Your instructions
Rewrite the lines starting at the one that has "送料について (64, 867)" and stopping after the one that has "ancien (355, 2532)", with "Image resolution" changed to "Screen size" and everything else left as it is.

<<<<

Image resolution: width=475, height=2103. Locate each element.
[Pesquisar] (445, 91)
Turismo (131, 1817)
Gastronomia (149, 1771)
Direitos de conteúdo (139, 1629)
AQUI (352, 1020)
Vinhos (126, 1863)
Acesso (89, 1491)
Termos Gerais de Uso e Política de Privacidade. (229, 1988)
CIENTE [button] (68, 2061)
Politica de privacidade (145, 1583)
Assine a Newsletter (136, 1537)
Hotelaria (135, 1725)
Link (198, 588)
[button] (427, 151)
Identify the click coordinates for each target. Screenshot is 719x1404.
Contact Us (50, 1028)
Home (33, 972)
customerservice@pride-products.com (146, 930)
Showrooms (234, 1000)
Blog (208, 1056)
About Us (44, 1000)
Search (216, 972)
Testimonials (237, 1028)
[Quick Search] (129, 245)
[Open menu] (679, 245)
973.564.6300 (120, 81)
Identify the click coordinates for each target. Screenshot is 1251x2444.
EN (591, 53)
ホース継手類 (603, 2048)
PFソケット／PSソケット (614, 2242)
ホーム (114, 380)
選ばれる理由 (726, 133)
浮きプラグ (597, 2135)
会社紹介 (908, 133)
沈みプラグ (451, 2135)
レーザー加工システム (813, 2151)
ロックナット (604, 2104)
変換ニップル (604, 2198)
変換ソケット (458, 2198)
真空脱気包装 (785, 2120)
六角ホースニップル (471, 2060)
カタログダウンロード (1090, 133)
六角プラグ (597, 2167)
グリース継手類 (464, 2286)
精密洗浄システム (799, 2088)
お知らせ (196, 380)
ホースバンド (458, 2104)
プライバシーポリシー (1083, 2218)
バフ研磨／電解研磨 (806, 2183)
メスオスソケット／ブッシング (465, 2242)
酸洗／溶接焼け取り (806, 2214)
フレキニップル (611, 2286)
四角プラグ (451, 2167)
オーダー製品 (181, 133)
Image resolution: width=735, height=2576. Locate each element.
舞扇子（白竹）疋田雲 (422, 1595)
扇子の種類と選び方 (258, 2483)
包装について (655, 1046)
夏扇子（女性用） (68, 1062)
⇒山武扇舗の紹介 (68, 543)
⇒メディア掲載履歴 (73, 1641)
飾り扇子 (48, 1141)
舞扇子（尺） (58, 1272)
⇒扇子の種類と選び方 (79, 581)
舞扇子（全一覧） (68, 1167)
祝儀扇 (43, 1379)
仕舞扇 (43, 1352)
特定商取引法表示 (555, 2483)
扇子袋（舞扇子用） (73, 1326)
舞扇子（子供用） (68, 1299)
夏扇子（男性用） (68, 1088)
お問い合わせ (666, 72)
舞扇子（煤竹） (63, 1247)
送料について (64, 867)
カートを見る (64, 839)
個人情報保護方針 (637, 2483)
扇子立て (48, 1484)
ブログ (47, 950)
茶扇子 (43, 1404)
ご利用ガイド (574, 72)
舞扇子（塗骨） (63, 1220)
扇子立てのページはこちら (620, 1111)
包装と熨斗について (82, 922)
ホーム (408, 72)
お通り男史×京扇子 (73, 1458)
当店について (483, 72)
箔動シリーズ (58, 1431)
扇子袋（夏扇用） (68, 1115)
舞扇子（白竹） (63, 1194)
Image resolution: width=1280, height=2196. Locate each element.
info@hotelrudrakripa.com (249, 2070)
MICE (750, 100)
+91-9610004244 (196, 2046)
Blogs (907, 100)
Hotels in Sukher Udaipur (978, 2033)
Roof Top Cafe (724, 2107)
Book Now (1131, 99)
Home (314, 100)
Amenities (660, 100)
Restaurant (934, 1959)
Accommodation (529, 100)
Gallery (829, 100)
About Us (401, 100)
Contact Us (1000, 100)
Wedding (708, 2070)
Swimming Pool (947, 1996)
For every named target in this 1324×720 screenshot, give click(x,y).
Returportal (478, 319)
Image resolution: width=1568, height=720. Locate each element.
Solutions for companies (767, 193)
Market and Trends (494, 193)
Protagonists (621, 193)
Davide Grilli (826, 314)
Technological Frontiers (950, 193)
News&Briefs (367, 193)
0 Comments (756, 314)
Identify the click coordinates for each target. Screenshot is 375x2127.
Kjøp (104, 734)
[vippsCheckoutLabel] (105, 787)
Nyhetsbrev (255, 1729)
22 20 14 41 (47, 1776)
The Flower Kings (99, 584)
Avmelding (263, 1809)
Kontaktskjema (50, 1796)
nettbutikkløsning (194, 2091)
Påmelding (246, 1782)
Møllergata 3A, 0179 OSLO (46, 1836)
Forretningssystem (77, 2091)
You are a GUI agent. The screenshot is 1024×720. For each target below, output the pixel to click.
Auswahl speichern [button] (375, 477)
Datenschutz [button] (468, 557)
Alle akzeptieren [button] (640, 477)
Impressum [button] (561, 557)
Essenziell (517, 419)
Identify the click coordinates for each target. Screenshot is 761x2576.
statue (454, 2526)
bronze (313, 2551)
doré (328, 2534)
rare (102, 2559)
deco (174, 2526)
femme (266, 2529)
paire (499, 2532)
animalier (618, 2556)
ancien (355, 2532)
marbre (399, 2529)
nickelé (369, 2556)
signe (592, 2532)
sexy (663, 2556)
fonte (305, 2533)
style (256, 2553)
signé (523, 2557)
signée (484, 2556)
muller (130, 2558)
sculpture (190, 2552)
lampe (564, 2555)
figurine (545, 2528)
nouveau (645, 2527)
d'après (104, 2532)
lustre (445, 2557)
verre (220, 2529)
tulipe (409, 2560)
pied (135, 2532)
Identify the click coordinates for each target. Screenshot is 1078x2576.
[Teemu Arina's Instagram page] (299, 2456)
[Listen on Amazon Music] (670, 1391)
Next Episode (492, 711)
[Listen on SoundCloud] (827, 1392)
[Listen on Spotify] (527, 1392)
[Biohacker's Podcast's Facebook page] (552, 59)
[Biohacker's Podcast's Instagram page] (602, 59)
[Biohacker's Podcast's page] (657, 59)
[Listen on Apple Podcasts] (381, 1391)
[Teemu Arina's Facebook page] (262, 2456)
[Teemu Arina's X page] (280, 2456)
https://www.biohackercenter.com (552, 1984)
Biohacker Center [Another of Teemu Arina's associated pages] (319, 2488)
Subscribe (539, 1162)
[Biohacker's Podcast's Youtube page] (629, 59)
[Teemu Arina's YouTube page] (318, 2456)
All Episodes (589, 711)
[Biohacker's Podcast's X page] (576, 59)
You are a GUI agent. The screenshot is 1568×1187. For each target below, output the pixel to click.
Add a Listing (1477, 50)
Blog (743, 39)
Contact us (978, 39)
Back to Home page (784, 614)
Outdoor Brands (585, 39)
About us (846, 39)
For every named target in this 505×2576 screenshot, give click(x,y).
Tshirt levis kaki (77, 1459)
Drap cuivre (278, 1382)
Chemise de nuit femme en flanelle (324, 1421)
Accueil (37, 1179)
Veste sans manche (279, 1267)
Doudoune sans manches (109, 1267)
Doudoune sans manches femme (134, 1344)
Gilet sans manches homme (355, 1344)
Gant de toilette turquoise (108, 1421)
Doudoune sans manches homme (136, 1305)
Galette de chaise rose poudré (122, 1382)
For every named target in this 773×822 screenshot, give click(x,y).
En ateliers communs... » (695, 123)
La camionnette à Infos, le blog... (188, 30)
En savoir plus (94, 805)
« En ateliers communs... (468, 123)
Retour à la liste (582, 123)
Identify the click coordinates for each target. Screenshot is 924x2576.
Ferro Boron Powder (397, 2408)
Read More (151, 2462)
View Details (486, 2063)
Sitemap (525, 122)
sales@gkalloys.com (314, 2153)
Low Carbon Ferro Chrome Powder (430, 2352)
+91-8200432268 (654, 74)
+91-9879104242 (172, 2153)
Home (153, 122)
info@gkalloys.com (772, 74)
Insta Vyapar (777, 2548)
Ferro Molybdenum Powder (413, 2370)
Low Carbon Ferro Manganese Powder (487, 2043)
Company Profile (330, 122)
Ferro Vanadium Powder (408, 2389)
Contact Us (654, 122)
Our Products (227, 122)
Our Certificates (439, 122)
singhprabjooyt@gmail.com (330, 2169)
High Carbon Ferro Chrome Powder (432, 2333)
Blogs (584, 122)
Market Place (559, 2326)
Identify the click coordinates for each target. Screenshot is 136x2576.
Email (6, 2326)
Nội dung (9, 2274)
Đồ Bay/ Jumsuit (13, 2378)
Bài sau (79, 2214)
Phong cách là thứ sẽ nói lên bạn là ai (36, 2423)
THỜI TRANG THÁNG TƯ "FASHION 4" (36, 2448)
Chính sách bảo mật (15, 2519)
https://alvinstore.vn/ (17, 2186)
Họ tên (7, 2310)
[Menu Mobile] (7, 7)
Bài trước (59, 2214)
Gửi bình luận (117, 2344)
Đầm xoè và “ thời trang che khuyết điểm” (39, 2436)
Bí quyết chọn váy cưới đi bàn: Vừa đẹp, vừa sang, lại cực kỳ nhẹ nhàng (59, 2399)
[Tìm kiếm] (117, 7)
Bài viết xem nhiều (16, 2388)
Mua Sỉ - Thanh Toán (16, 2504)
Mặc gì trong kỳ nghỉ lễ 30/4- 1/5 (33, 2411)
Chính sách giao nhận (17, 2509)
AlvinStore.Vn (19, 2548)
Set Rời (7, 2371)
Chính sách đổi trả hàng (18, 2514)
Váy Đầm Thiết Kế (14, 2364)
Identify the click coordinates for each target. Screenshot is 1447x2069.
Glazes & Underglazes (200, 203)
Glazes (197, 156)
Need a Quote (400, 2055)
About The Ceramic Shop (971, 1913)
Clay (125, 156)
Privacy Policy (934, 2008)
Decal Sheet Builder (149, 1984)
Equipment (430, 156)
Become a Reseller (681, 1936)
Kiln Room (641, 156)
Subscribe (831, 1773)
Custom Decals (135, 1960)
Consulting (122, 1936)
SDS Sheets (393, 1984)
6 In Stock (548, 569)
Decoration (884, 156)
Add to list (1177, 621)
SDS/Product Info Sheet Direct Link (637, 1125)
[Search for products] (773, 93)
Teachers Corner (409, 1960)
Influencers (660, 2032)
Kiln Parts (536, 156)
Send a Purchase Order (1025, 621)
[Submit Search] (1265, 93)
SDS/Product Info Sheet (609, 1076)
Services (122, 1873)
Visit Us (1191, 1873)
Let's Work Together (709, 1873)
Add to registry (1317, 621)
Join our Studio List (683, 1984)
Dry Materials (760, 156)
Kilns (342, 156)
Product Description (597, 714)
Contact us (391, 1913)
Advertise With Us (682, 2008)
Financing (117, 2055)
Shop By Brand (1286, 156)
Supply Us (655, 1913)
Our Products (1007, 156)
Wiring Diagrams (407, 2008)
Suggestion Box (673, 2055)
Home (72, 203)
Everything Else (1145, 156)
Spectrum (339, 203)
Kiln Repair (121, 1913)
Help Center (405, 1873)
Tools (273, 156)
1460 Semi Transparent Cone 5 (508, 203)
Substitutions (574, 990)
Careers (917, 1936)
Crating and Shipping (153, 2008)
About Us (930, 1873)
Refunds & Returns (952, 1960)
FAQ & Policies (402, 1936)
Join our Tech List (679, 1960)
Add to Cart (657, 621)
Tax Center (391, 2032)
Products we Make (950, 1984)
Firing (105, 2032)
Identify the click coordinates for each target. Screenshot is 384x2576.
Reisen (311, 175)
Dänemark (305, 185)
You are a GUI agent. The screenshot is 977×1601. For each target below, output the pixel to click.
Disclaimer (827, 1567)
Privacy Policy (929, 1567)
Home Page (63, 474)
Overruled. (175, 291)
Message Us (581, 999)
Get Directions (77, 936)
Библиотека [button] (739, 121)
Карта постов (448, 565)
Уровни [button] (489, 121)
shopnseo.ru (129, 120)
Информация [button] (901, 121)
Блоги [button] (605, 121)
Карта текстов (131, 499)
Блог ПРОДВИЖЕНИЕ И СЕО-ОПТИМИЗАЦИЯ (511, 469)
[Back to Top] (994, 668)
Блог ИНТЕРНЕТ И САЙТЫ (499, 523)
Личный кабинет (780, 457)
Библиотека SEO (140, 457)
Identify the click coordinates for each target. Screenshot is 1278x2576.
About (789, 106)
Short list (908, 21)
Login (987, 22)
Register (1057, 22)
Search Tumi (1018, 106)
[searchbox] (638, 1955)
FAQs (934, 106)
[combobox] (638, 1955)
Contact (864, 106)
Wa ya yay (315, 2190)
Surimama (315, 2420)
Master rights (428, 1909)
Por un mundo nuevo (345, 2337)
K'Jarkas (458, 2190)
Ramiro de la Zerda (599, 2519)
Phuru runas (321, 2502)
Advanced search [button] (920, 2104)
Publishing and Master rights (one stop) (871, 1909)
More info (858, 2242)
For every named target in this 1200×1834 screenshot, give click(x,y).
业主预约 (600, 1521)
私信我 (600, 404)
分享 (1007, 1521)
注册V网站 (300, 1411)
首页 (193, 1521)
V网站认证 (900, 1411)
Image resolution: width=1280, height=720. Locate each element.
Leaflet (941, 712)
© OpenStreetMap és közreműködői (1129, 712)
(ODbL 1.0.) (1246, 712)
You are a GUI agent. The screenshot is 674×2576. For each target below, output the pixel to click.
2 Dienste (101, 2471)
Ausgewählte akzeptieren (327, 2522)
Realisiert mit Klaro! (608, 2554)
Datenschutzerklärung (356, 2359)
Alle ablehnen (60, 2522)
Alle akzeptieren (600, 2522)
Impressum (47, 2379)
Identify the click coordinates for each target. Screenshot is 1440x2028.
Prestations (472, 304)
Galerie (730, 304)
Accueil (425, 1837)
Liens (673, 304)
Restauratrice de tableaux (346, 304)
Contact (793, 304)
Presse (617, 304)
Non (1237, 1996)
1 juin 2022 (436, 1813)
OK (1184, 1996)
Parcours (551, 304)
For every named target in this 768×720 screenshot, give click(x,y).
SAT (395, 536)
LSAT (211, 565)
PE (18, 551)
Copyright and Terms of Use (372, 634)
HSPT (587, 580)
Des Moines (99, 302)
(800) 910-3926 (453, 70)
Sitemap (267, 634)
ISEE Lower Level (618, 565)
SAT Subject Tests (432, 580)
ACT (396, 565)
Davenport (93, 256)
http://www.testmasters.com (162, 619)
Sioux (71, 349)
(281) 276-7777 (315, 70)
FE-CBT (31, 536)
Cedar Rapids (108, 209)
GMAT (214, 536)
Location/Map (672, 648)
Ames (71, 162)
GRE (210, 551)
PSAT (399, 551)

>>>>

Completed task
送料について (64, 867)
カートを見る (64, 839)
個人情報保護方針 (637, 2483)
扇子立て (48, 1484)
ブログ (47, 950)
茶扇子 (43, 1404)
ご利用ガイド (574, 72)
舞扇子（塗骨） (63, 1220)
扇子立てのページはこちら (620, 1111)
包装と熨斗について (82, 922)
ホーム (408, 72)
お通り男史×京扇子 (73, 1458)
当店について (483, 72)
箔動シリーズ (58, 1431)
扇子袋（夏扇用） (68, 1115)
舞扇子（白竹） (63, 1194)
Screen size: width=1280, height=2196. Locate each element.
info@hotelrudrakripa.com (249, 2070)
MICE (750, 100)
+91-9610004244 (196, 2046)
Blogs (907, 100)
Hotels in Sukher Udaipur (978, 2033)
Roof Top Cafe (724, 2107)
Book Now (1131, 99)
Home (314, 100)
Amenities (660, 100)
Restaurant (934, 1959)
Accommodation (529, 100)
Gallery (829, 100)
About Us (401, 100)
Contact Us (1000, 100)
Wedding (708, 2070)
Swimming Pool (947, 1996)
For every named target in this 1324×720 screenshot, give click(x,y).
Returportal (478, 319)
Screen size: width=1568, height=720. Locate each element.
Solutions for companies (767, 193)
Market and Trends (494, 193)
Protagonists (621, 193)
Davide Grilli (826, 314)
Technological Frontiers (950, 193)
News&Briefs (367, 193)
0 Comments (756, 314)
Identify the click coordinates for each target. Screenshot is 375x2127.
Kjøp (104, 734)
[vippsCheckoutLabel] (105, 787)
Nyhetsbrev (255, 1729)
22 20 14 41 (47, 1776)
The Flower Kings (99, 584)
Avmelding (263, 1809)
Kontaktskjema (50, 1796)
nettbutikkløsning (194, 2091)
Påmelding (246, 1782)
Møllergata 3A, 0179 OSLO (46, 1836)
Forretningssystem (77, 2091)
You are a GUI agent. The screenshot is 1024×720. For each target below, output the pixel to click.
Auswahl speichern [button] (375, 477)
Datenschutz [button] (468, 557)
Alle akzeptieren [button] (640, 477)
Impressum [button] (561, 557)
Essenziell (517, 419)
Identify the click coordinates for each target. Screenshot is 761x2576.
statue (454, 2526)
bronze (313, 2551)
doré (328, 2534)
rare (102, 2559)
deco (174, 2526)
femme (266, 2529)
paire (499, 2532)
animalier (618, 2556)
ancien (355, 2532)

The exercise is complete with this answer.